Tutta una serie di incentivi alla tristezza che non hanno avuto alcun effetto. Ormai qui scivola tutto addosso come se fosse niente. E’ tutta acqua fresca e polvere sollevata dal vento.

Tutto scivola via, perfino Bill Corgan che dalle casse gracchianti del negozio canta We Must Never Be Apart mentre faccio il conto delle gonnelline per bambina appese davanti a me. Che voglio vedervi a voi, al momento dell’assolo di sta canzone, a contare gonnelline nella notte a cento chilometri dal letto.

Anche i romanzi di Bukowski erano pieni di esperienze lavorative grame con chiari riferimenti autobiografici, però se poi non arrivano pubblicazioni e fama internazionale a pareggiare i conti, ecco, non ne vale la pena.

questa mattina/mi son svegliato

Il mio scintillante ingresso nel mondo del lavoro si fa sempre più scintillante, e ogni giorno si arricchisce di nuove scintille che brillano, e a forza di scintillare e scintillare è assai probabile che presto io prenda fuoco. Stamattina scintillante colloquio per uno di quei lavori da schiavo che solo io sono capace di scovare.

Apro gli occhi 18 minuti prima dell’ora stabilita con uno strepitoso mal di testa – perchè ieri tanta gente qui in casa fino a notte fonda a festeggiare il compleanno di Billigiò ed io non ci sono più abituato – ma nonostante l’orario riesco ugualmente ad arrivare in tempo all’appuntamento. Miracolo. La mattina uno si sveglia e fa le sue cose, giusto? Per farle tutte in meno di 6 minuti è ovvio che  queste cose non si posson fare una dietro l’altra, ma sarai costretto a farle in contemporanea, giusto? Io adesso non dico Cosa e Come, ma dico solo per star dentro ai 6 minuti ho fatto colazione in bagno. Il Cosa e il Come, sarà per un’altra volta. 
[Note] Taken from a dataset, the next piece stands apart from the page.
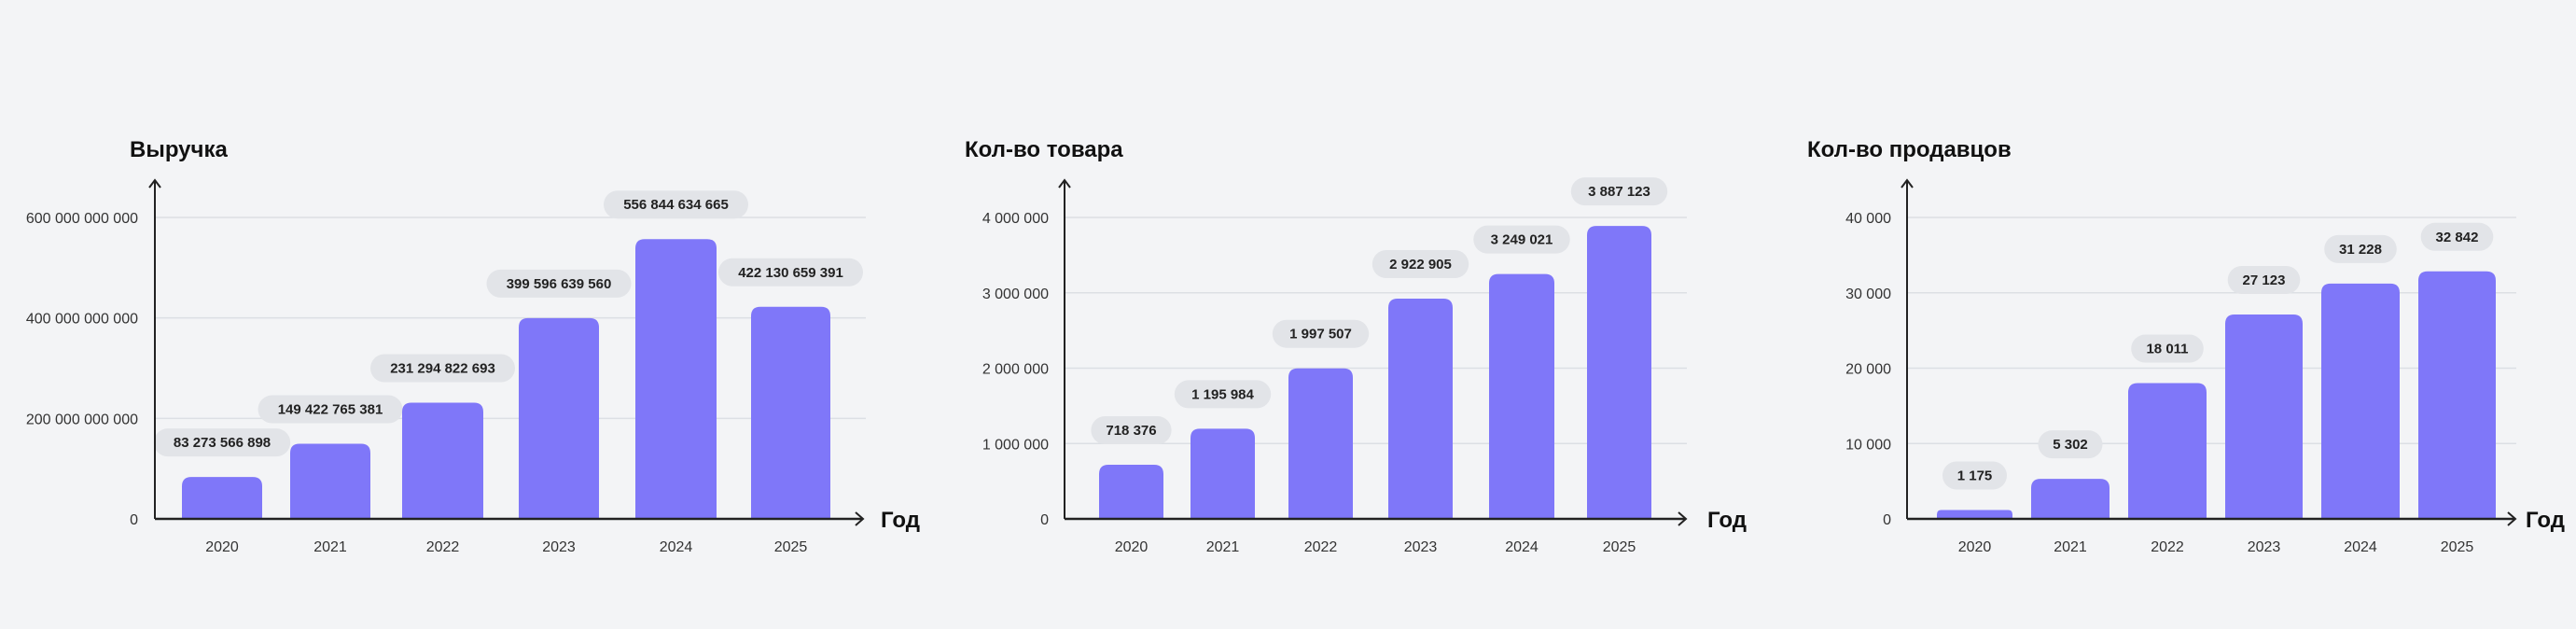 This screenshot has width=2576, height=629. Describe the element at coordinates (1910, 150) in the screenshot. I see `chart-title: Кол-во продавцов` at that location.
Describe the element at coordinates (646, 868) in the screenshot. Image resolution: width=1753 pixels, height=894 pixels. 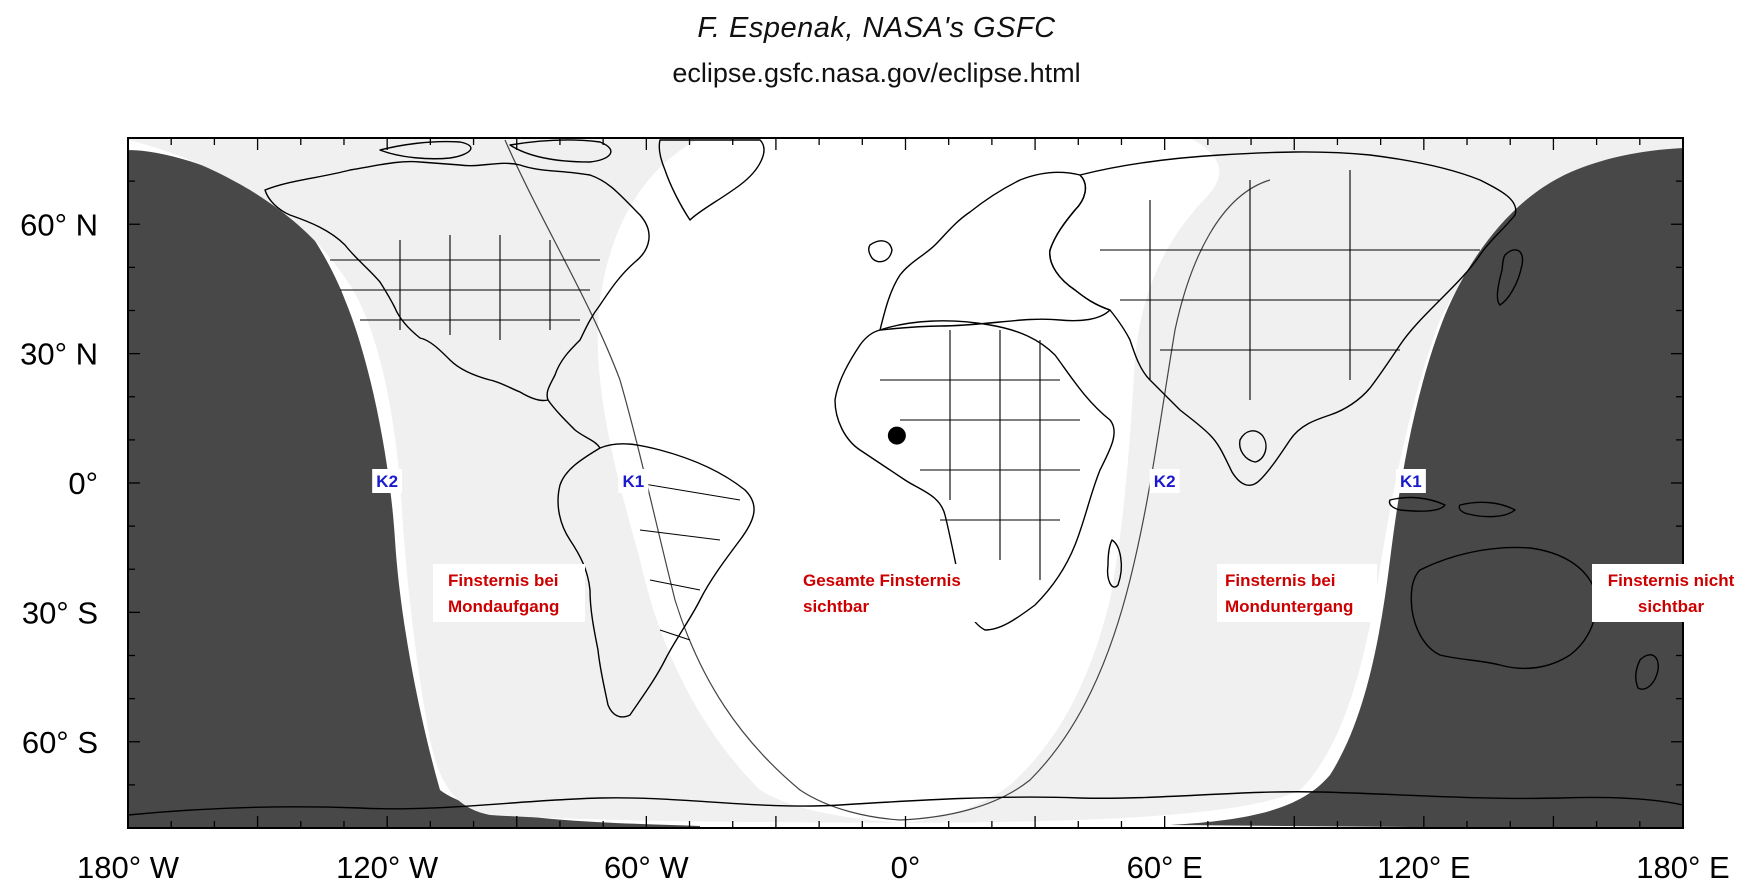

Gli aspiranti a questi lavori da schiavo che solo io sono capace di scovare, sono generalmente disperati sfasciati e con qualche evidente menomazione fisica o mentale. Generalmente. Questa volta, invece, nell’auletta erano tutte persone quasi normali. Dopo un breve test scritto che serviva a dimostrare che tutti i presenti fossero in grado di fare SeiPerOttoQuarantotto ma soprattutto TrePerCinqueQuindici (e non scherzo) una femmina di Barbapapà ci ha descritto il lavoro, e cioè che saremmo stati arruolati per contare tutte le scatole e le confezioni sugli scaffali dei centri commerciali. Un lavoro da svolgere di notte (fino alle tre, alle cinque, all’alba, chi lo sa) con un macchinino in mano capace di misurare in ogni momento la tua produttività, con una pausa di 15 minuti ogni quattro ore ( e che se la fai durare di più il macchinino fa la spia e sei fregato perchè ti fanno la multa sui tre soldi che ti vogliono dare). Contratto che dura un giorno: tu arrivi, firmi e sei assunto. Poi all’alba ti licenziano e ti riassumono il giorno dopo. Una di quelle cose che ora quando sentirò parlare di precariato alla tivvù potrò annuire pure io con faccia grave e smunta, in sincrono con tutti gli altri precari, ognuno da casa sua. Che io non vedevo l’ora di smetterla di considerarmi un privilegiato mentre i politici urlavano in tivvù, e volevo tanto annuire e sospirare pure io.   

Io in realtà volevo parlare della caporale Barbapapà, di come in questo mondo post post post industriale sono le macchine che serviranno veramente, e non le persone. E le persone – per trovare un posto al sole – dovranno sempre più somigliare alle macchine. E di come sarà tutto un casino quando tutti questi ragazzotti che pullulano per le strade di Bologna saranno espulsi dal grembo universitario, loro che si sentono tutti artisti e tutti credono di avere qualcosa da dire. Che io mi adatto pure a far schifezze, in fondo, ma là fuori sono le macchine che davvero servono. Venditrici col sorriso di plexigas e qualche impiegato ingegnere, che poi è come dire quasi-macchine che vanno avanti per atti respiratori.   

Sto esagerando.

Comunque, qualche disclaimer tanto per chiarirsi:

– non sono contrario a priori al lavoro precario.

– non sono un lamentoso come può sembrare, questa è solo catarsi.
– non sono contrario a priori ai barbapapà. 
– vorrei approfondire l’argomento Precariato ma qui c’è l’amico Bollo che racconta degli spezzatini di carne di balena cucinati in Norvegia che hanno un retrogusto dolciastro. 

Il test del SeiPerOttoQuarantotto lo abbiamo superato tutti: solo un tipo ce l’ha fatta ma poi hanno mischiato le carte ed hanno fatto finta che Sì.